Lines containing "date": state how many there are in these entries, and write only that number.

(Data items)
Content starts

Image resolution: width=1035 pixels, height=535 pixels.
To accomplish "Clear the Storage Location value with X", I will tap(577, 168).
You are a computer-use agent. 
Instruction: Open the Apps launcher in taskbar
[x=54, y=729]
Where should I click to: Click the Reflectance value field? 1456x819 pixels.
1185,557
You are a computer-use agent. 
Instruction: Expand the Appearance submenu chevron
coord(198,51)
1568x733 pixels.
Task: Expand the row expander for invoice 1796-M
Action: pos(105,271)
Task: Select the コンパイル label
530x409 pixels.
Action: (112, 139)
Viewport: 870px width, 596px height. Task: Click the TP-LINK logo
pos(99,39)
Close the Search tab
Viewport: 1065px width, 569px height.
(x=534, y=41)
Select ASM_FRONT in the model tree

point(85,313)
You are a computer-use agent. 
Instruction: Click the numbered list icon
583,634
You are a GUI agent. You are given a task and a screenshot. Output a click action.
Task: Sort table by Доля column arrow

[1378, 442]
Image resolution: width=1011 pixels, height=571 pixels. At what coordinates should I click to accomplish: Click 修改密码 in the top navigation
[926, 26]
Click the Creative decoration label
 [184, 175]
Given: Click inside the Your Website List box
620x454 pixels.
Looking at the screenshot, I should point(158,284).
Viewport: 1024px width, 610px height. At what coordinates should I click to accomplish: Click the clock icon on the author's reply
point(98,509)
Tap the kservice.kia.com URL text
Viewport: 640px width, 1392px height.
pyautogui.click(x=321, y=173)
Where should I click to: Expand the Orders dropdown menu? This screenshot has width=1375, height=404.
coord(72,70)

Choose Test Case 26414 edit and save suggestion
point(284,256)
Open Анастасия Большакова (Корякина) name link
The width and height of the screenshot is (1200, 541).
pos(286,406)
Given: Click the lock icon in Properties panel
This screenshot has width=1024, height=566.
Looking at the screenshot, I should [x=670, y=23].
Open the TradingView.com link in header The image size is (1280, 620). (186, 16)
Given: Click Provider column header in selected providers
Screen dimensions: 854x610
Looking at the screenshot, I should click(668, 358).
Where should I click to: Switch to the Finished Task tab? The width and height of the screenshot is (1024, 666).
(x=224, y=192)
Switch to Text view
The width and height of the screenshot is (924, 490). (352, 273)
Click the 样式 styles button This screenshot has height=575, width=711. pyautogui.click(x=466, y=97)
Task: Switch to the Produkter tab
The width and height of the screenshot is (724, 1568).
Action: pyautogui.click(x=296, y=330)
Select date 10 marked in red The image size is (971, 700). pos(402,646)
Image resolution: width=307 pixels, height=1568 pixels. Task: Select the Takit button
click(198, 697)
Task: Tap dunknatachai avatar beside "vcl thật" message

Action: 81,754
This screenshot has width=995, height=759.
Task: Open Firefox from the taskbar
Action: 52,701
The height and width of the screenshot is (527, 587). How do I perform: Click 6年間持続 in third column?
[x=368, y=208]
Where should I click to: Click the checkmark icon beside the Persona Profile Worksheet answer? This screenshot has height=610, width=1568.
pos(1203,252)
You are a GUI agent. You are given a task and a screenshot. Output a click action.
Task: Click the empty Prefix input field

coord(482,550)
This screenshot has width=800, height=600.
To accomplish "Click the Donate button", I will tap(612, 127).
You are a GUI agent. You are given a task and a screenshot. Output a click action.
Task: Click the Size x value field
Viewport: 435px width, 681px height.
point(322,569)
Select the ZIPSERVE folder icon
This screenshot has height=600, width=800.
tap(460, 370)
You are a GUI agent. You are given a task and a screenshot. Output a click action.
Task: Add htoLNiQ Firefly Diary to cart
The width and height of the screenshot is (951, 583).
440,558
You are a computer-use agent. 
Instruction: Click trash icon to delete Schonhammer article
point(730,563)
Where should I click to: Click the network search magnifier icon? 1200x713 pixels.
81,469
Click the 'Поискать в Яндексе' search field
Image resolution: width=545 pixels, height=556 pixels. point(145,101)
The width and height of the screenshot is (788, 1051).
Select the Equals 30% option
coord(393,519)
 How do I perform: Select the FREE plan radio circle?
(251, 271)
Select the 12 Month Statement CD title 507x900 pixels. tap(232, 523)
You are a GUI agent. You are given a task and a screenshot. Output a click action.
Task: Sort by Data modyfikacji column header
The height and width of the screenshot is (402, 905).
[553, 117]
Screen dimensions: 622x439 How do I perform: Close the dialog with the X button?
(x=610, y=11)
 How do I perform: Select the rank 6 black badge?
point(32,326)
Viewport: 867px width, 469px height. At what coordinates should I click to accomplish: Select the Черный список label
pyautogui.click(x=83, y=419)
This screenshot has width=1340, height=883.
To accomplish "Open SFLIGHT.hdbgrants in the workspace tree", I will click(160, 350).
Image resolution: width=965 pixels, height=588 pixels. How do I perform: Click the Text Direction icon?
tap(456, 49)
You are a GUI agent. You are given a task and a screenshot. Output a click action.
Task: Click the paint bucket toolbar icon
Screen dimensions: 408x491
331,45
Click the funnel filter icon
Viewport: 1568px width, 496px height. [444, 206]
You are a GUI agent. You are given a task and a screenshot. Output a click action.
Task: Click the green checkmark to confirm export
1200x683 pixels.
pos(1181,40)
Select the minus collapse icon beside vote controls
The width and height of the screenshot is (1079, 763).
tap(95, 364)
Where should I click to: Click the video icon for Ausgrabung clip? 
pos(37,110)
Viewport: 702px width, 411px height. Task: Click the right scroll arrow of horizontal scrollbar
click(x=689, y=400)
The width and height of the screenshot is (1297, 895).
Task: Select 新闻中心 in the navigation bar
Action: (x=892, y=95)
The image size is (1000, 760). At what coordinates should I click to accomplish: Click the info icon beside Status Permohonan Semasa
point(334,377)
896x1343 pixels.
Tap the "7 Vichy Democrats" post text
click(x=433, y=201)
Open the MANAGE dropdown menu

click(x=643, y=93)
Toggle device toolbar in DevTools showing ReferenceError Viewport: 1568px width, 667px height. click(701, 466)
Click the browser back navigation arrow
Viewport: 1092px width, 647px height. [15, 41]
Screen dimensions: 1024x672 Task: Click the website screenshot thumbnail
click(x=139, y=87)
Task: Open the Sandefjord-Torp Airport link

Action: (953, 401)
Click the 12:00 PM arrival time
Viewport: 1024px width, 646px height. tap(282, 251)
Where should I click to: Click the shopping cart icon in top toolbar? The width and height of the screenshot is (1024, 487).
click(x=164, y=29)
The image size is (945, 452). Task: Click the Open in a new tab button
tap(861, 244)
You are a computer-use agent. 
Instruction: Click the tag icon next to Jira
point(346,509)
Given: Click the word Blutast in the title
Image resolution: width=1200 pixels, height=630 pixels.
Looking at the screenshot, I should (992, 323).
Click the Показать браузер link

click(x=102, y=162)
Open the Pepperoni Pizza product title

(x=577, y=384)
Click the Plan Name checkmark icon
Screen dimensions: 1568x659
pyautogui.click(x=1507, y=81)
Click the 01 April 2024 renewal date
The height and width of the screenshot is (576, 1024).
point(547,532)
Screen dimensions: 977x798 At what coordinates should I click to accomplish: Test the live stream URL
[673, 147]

Content ends

- [FINAL ANSWER]
2